Treatment for Iron Deficiency with Ferritin Level of 9
Oral iron supplementation with ferrous sulfate 60-65 mg elemental iron once daily is the first-line treatment for iron deficiency with a ferritin level of 9. 1
Diagnosis Confirmation
A ferritin level of 9 μg/L indicates definitive iron deficiency, as it is well below the diagnostic threshold of 30 μg/L 1, 2. This extremely low ferritin level requires prompt treatment to replenish iron stores and prevent or treat anemia.
Treatment Options
First-Line Treatment: Oral Iron
- Formulation: Ferrous sulfate 325 mg (providing 65 mg of elemental iron) is preferred as the least expensive iron formulation 3, 4
- Dosing schedule: Once daily or alternate-day dosing 3, 1
- Alternate-day dosing may improve absorption and reduce side effects
- Administration: Take on an empty stomach if possible, or with a small amount of food if GI side effects occur
- Duration: Continue for 3 months after hemoglobin normalizes to adequately replenish iron stores 1
- Enhancers: Add vitamin C (such as orange juice) to improve absorption 3, 1
When to Consider IV Iron
Intravenous iron should be considered if any of the following apply 3, 1:
- Patient does not tolerate oral iron
- Ferritin levels do not improve with a trial of oral iron (after 4-8 weeks)
- Patient has a condition in which oral iron is not likely to be absorbed
- Patient has active inflammation or inflammatory bowel disease
- Hemoglobin is below 100 g/L (10 g/dL)
Monitoring Response
- Repeat iron studies after 4-8 weeks of treatment 1
- Expected rise in hemoglobin is approximately 2 g/dL after 3-4 weeks of treatment 1
- Target ferritin level is >50 ng/mL in the absence of inflammation 1, 2, 5
- Long-term monitoring should be done at 3-month intervals for one year, then after another year 1
Addressing Underlying Causes
While treating the iron deficiency, investigate and address potential causes:
- Menstrual blood loss in women of reproductive age
- Gastrointestinal blood loss (especially in those >45 years)
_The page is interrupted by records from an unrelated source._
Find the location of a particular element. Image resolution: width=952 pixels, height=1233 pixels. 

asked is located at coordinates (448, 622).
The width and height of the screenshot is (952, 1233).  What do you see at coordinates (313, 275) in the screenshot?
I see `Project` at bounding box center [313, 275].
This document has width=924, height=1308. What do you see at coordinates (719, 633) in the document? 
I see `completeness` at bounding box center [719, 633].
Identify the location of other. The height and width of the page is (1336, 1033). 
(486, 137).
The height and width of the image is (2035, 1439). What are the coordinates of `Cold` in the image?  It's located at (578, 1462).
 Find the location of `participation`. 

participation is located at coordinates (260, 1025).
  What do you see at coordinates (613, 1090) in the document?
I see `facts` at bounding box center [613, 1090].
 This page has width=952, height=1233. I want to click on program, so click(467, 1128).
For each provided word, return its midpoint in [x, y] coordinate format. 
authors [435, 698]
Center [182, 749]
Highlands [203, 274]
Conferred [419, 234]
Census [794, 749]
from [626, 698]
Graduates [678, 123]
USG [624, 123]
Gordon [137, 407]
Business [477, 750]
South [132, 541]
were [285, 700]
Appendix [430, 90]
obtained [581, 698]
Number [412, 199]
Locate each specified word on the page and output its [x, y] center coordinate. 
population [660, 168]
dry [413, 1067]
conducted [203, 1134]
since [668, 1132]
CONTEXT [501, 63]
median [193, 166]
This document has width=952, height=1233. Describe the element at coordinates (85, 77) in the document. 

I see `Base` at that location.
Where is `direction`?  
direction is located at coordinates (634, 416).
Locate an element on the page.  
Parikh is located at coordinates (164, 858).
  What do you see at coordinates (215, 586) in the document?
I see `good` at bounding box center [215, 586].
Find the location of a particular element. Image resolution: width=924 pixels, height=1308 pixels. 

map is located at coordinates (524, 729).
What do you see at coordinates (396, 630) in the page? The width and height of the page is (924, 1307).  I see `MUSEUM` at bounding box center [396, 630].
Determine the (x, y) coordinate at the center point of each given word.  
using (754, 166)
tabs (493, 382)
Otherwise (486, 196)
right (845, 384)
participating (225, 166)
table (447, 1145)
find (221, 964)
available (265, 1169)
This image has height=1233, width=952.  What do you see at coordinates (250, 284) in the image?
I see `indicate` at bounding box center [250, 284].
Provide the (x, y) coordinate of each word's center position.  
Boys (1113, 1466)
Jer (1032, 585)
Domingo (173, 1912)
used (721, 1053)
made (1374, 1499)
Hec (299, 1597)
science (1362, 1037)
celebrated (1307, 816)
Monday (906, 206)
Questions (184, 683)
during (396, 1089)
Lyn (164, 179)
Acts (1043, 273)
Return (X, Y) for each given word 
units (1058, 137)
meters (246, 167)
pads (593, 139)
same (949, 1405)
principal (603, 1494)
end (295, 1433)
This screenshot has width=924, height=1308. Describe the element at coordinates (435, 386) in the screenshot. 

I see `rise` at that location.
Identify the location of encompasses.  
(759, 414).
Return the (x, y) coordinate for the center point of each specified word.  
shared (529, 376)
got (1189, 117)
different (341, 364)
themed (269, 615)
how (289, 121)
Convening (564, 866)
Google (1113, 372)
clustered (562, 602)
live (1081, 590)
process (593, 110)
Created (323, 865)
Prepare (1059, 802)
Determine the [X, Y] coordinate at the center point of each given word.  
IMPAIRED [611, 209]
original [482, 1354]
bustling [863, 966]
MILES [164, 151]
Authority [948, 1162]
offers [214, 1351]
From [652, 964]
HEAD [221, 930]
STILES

- Malabsorption (celiac disease, inflammatory bowel disease)
- Inadequate dietary intake
- Pregnancy
Dietary Recommendations
- Increase consumption of iron-rich foods 1:
- Heme iron sources: red meat, fish, poultry
- Non-heme iron sources: beans, lentils, spinach, fortified cereals
- Include vitamin C-rich foods with meals to enhance iron absorption
- Avoid tea, coffee, and calcium supplements at the same time as iron supplements as they can inhibit absorption
Common Pitfalls to Avoid
- Inadequate treatment duration: Treatment should continue for 3 months after hemoglobin normalizes to adequately replenish iron stores 1
- Ignoring side effects: GI side effects are common with oral iron and can lead to poor compliance; consider alternate-day dosing or different formulations if side effects occur 1
- Missing underlying causes: Always investigate the cause of iron deficiency, especially in men and postmenopausal women
- Inappropriate IV iron use: Reserve IV iron for specific indications rather than first-line therapy 3, 1
- Inadequate monitoring: Follow up is essential to ensure response to therapy and maintenance of iron stores
By following this treatment approach, most patients with iron deficiency should see significant improvement in both iron stores and any associated symptoms.